### TO DO
Format the rows below as a Markdown table with the columns "No." and "Line". Give each non-blank line its own row and leave out the pictures.
---+---
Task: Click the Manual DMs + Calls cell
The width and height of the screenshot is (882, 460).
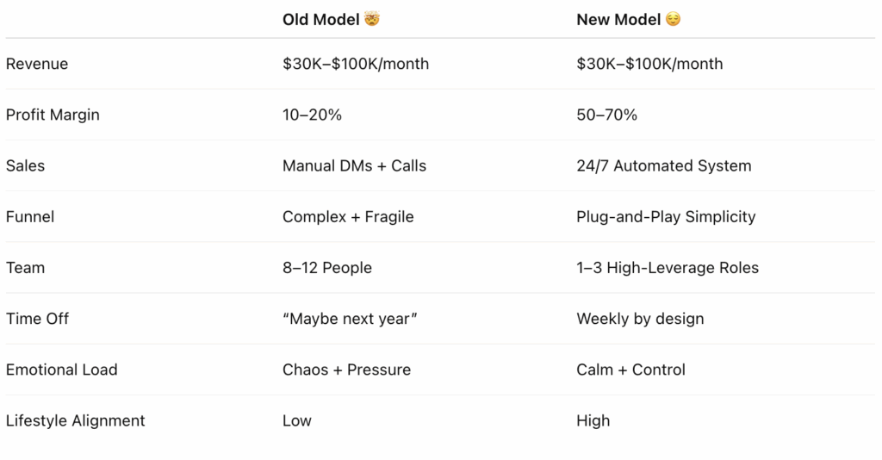Action: [354, 166]
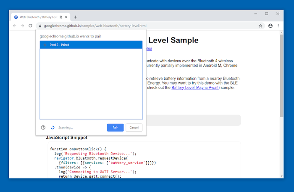Cancel the Bluetooth pairing dialog
This screenshot has height=192, width=294.
click(x=134, y=128)
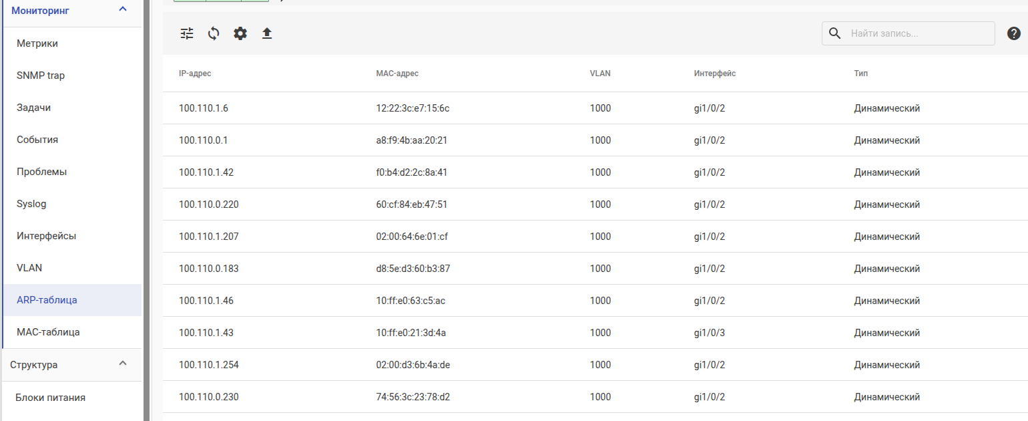
Task: Click the search magnifier icon
Action: [834, 33]
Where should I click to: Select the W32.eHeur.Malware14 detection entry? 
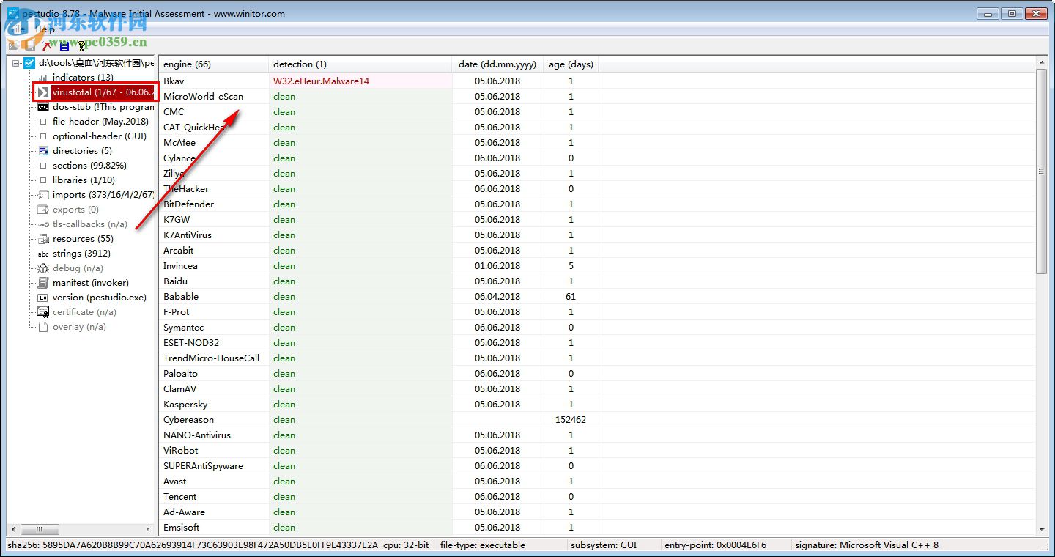point(321,81)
---+---
### OUTPUT OF THE TASK
| No. | Line |
|---|---|
| 1 | Task: Click the Manual DMs + Calls cell |
| 2 | The width and height of the screenshot is (882, 460). |
| 3 | Action: [354, 166] |
| 4 | Cancel the Bluetooth pairing dialog |
| 5 | This screenshot has height=192, width=294. |
| 6 | click(x=134, y=128) |
| 7 | Task: Click the search magnifier icon |
| 8 | Action: [834, 33] |
| 9 | Where should I click to: Select the W32.eHeur.Malware14 detection entry?  |
| 10 | point(321,81) |